## THE TASK
Check which lines of the entries that follow hold "click", then give the number of those lines and nothing more.

##### PROVIDED ENTRIES

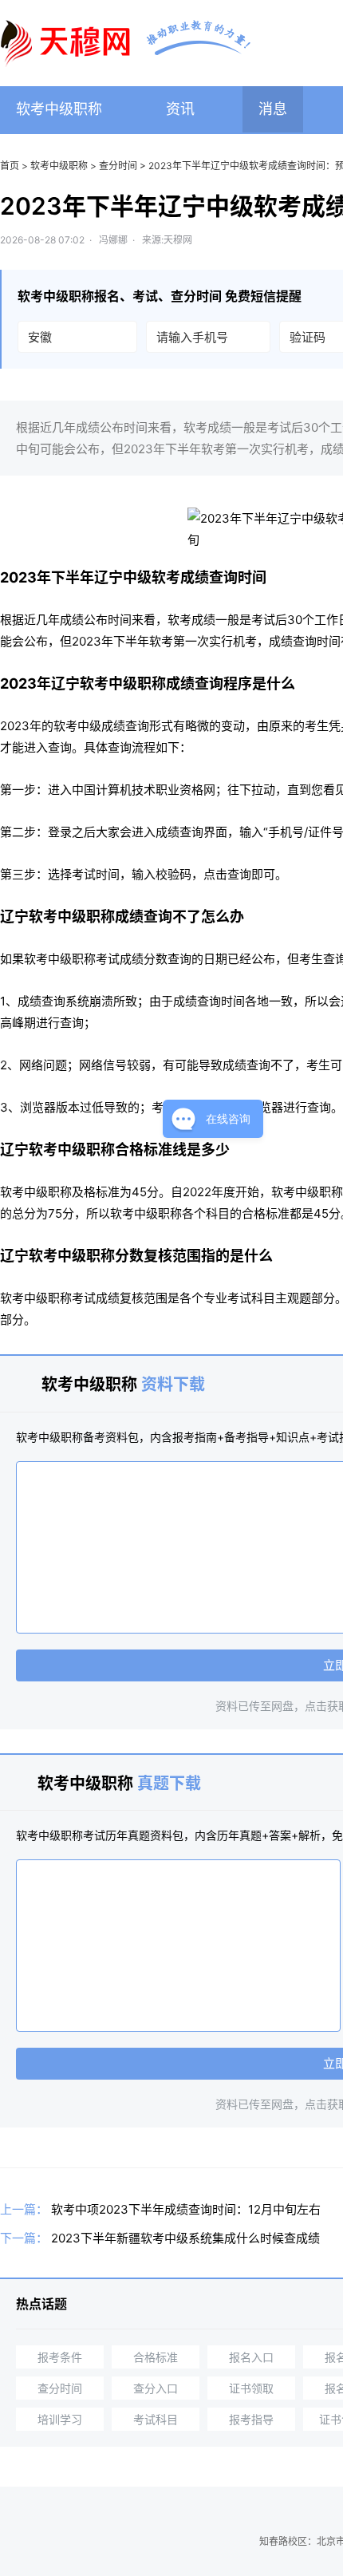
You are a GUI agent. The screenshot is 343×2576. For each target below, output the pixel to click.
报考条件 (59, 2357)
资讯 (180, 109)
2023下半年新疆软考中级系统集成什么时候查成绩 (185, 2238)
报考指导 (251, 2419)
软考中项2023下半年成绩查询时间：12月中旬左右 (186, 2209)
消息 (272, 109)
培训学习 (59, 2419)
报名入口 (251, 2357)
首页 (9, 166)
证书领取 (251, 2388)
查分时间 (118, 166)
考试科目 (155, 2419)
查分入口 (155, 2388)
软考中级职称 (59, 109)
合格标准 (155, 2357)
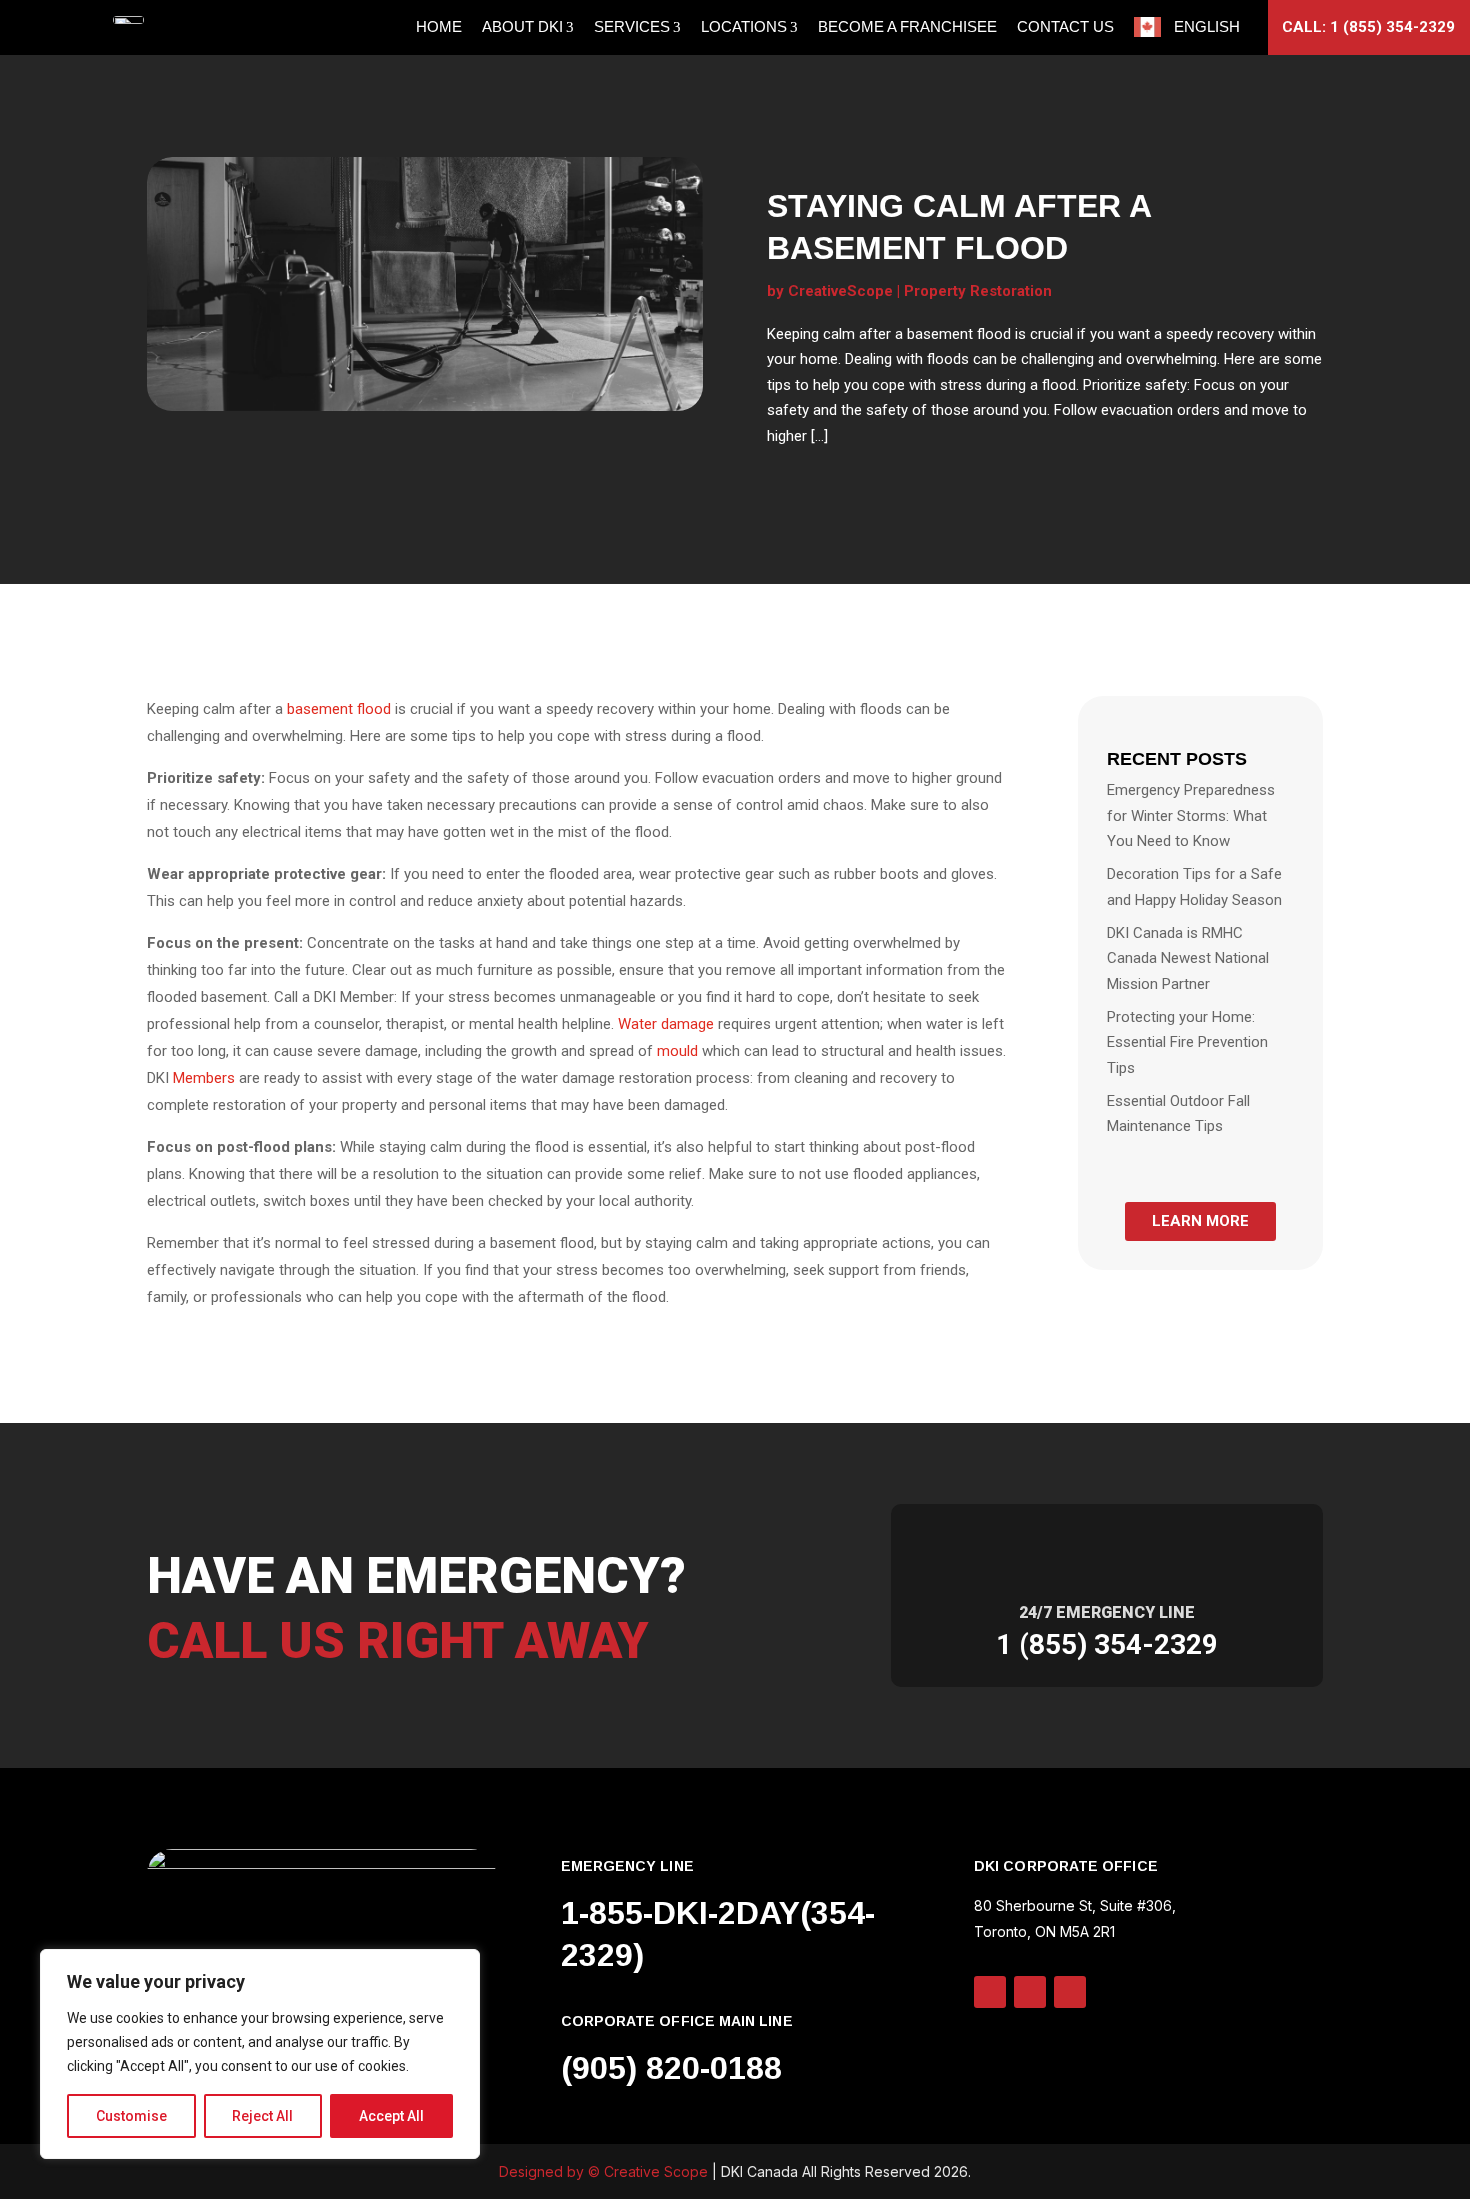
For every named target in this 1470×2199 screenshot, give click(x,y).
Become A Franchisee (907, 26)
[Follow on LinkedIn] (990, 1992)
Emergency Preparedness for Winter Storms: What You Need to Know (1191, 815)
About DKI (522, 26)
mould (677, 1051)
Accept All (391, 2116)
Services (632, 26)
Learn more (1200, 1221)
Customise (131, 2116)
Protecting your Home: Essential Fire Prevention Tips (1187, 1042)
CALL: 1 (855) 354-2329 (1368, 27)
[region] (260, 2054)
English (1207, 26)
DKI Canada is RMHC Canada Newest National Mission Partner (1188, 958)
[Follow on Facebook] (1070, 1992)
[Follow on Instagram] (1030, 1992)
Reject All (262, 2116)
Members (206, 1078)
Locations (744, 26)
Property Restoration (978, 291)
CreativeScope (840, 291)
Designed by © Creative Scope (605, 2171)
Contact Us (1065, 26)
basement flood (339, 709)
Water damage (666, 1024)
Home (439, 26)
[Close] (459, 1966)
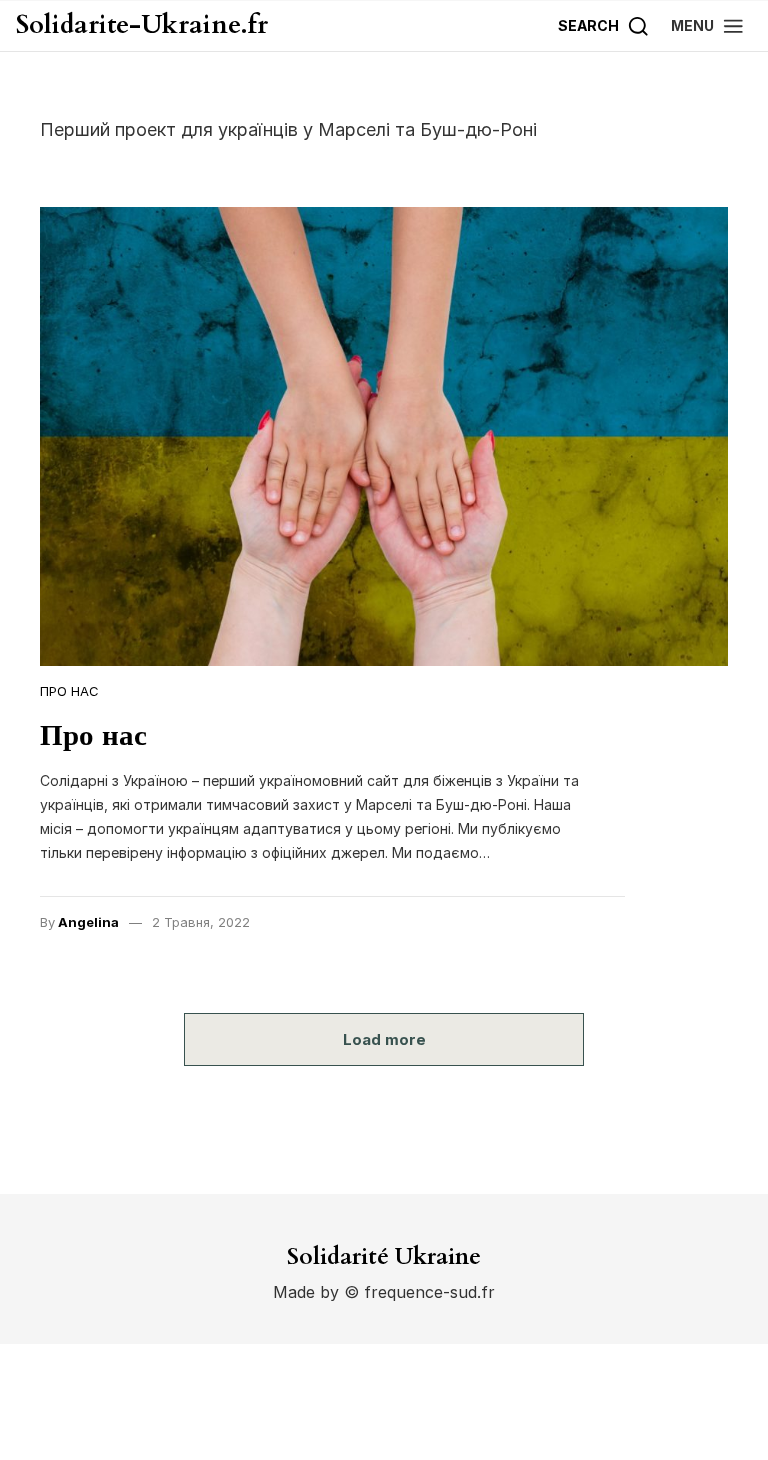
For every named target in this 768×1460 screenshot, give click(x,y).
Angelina (88, 922)
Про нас (69, 691)
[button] (708, 25)
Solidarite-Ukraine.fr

##########

## EXERCISE RESPONSE
3